Democrats and Republicans battle over Pennsylvania’s lost Congressional seat

Pennsylvania was one of seven states to lose a congressional seat after the 2020 census. (Photo courtesy of The New York Times).

Paving the way for political battles in Harrisburg and a loss of political clout at the federal level, the Commonwealth of Pennsylvania lost one of its congressional seats last week after this year’s census.

The loss of a seat means that a delicate political balance of Pennsylvania’s 18 seats in the House of Representatives, which are evenly split between Democrats and Republicans, is about to be broken.

“The Republicans want to get rid of a Democratic seat and the Democrats want to get rid of a Republican seat, so it’s a real challenge,” Professor of Government & Law John Kincaid explained. 

The next step is for the Pennsylvania state legislature to pass a law that will allow for redistricting. Since this law could be vetoed by the governor, Pennsylvania likely awaits an intense political standoff. 

“The majority of the state legislature is Republican, but the governor is a Democrat, so there’s a clash right there. The Republicans in the legislature are going to have to [write the law] in a way that the governor is willing to sign off on eventually,” Kincaid said.

Further obstacles for the Republicans in the legislature may come from the Pennsylvania Supreme Court. In a 2018 decision, the justices threw out a redistricting map created by the Republican-dominated legislature after the 2010 census on the grounds that the map was gerrymandered. It is possible that a similar situation could unfold going forward, Kincaid said.

“[Currently], the Supreme Court has five Democrats and two Republicans on it, so there’s always a danger the Supreme Court might intervene again, as it did before.

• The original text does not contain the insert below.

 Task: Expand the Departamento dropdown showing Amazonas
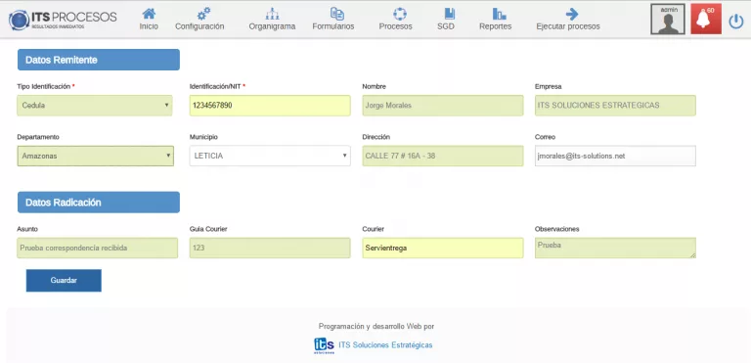(95, 156)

And so in the final analysis, it’s going to be a political bloodbath in Harrisburg as they try to get this worked out,” Kincaid said.

Losing congressional seats during redistricting has become a regular occurrence for Pennsylvania, as the state has lost one or more congressional seats in every redistricting cycle since 1930. The loss of seats reduces Pennsylvania’s political power. For example, the state will lose one of its votes in the Electoral College as a result of this year’s redistricting.

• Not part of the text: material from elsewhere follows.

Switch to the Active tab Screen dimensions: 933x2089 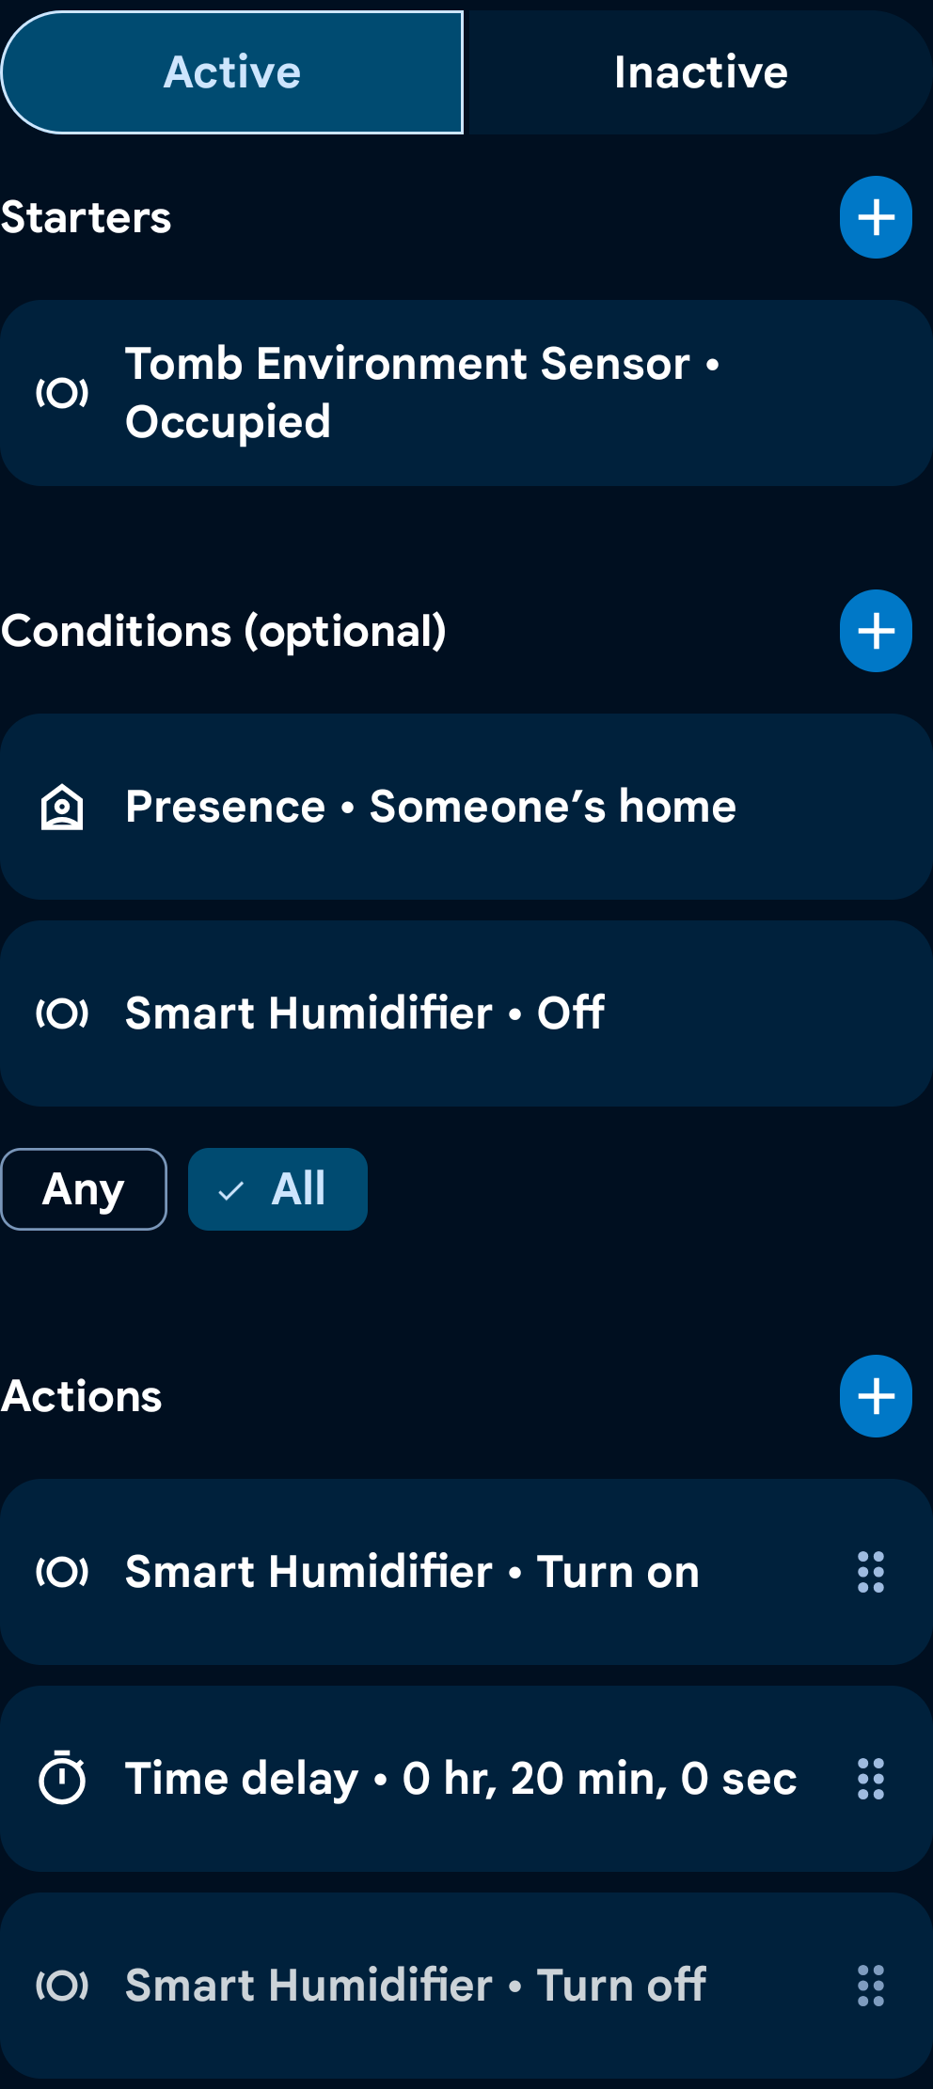coord(232,72)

“It’s a continuing erosion of the state’s clout in presidential elections; it becomes less important with each census. And it means fewer members in the House of Representatives to fight for legislation that benefits Pennsylvania against the states that have much larger delegations. [Pennsylvania is] losing clout in both the House and the Electoral College,” Kincaid said.

He also thinks that this trend is likely to continue.

“It’s a gradual process, but it’s a losing game and is likely to continue,” he said. “I think we could very well lose a seat after the 2030 census as well.”

The redistricting process will likely affect the Seventh District of Pennsylvania, the district represented by Susan Wild, in which Lafayette College is located.

“The loss of one seat is going to affect all the districts in some way or another. I think because of the Supreme Court action in 2018, the legislature will make more of an effort to keep Easton together with Bethlehem and Allentown as a coherent district. But I think we should expect some changes in the boundaries,” Kincaid said.

Amid the projected political clash ahead, there are some ways for Lafayette students to get involved in the redistricting process and to make sure that it is as fair as possible. The League of Women Voters and FairVote are organizations interested in having Pennsylvania from an independent commission to deal with redistricting, Kincaid noted.

“Students could contact members of the legislature and the governor directly, saying they want a fair map that’s fair to both of the political parties,” Kincaid said.